### TO-DO LIST
1. According to the forum post about drive enclosures, which company has the widest selection of bare enclosures the writer has seen?
2. Repeat the part of the forum post about drive enclosures between "I meant to say" and "the same enclosure/interface.", inclusive, word for word.

### GIVEN PASSAGE

____________________

I meant to say their "360" product. Doh! Dunno why I thought it was called Episode...
-C

Robert Lane February 5th, 2010 04:54 PM

John,

I never use pre-made arrays by any manufacturer and instead get bare enclosures and put in my own drives. That way I'm not paying a premium on their cost to purchase, test and install the drives and as drive tech improves I can simply swap out drives and keep the same enclosure/interface.

OWC has the widest selection of bare enclosures that I've seen; they key with eSATA is to stay away from port-mulitplier and stick with either JBOD or mini-SAS (infini-band) connectors. (despite claims for various manufacturers, port-multiplier is nothing more than multiple drives sharing the same single-lane I/O to the host, so no matter how many drives you have in the array you never get better than single-drive I/O speeds, just like Firewire)

____________________

### STORED DATA
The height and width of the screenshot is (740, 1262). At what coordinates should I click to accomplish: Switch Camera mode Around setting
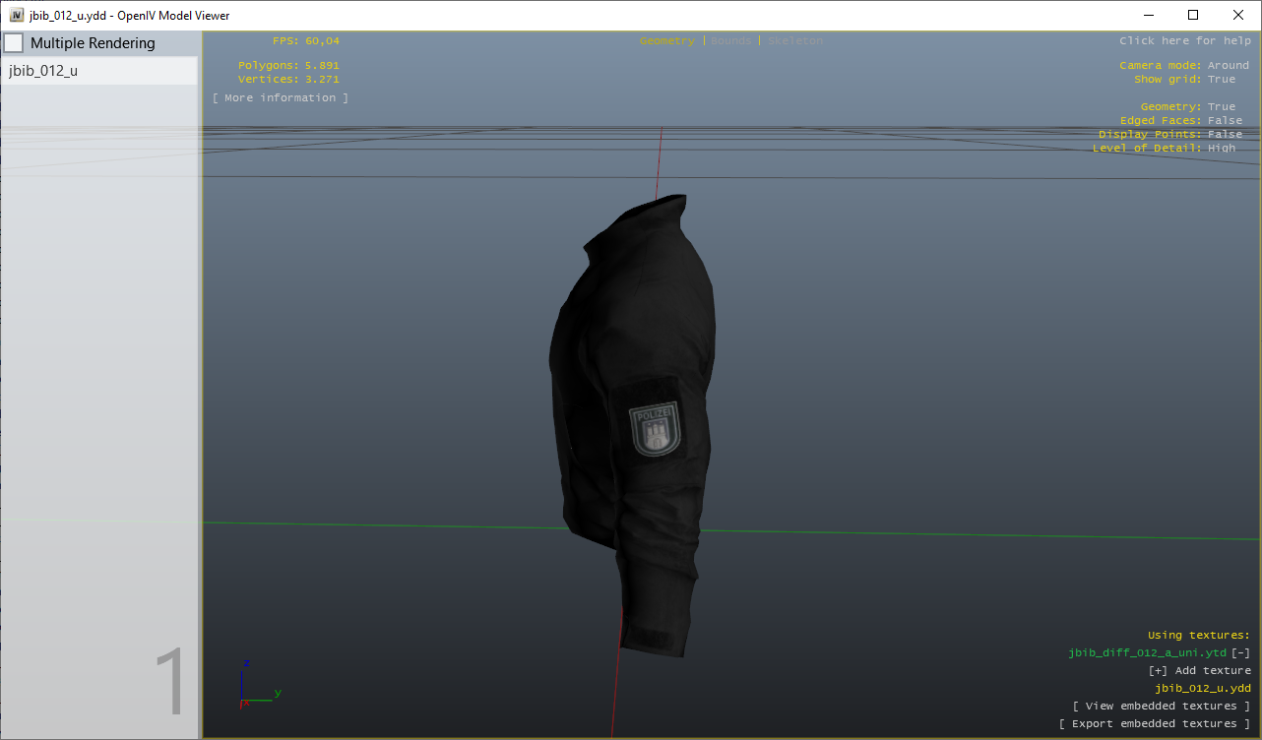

____________________

### IN RESPONSE
1. OWC

2.
I meant to say their "360" product. Doh! Dunno why I thought it was called Episode...
-C

Robert Lane February 5th, 2010 04:54 PM

John,

I never use pre-made arrays by any manufacturer and instead get bare enclosures and put in my own drives. That way I'm not paying a premium on their cost to purchase, test and install the drives and as drive tech improves I can simply swap out drives and keep the same enclosure/interface.